- EXERCISE BRIEF: Copy every record that follows, word for word.

DATA SUPPLIED section start

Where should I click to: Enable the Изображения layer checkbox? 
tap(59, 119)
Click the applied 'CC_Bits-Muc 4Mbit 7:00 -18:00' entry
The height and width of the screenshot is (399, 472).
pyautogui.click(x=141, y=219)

DATA SUPPLIED section end

- EXERCISE ANSWER:
Where should I click to: Enable the Изображения layer checkbox? 
tap(59, 119)
Click the applied 'CC_Bits-Muc 4Mbit 7:00 -18:00' entry
The height and width of the screenshot is (399, 472).
pyautogui.click(x=141, y=219)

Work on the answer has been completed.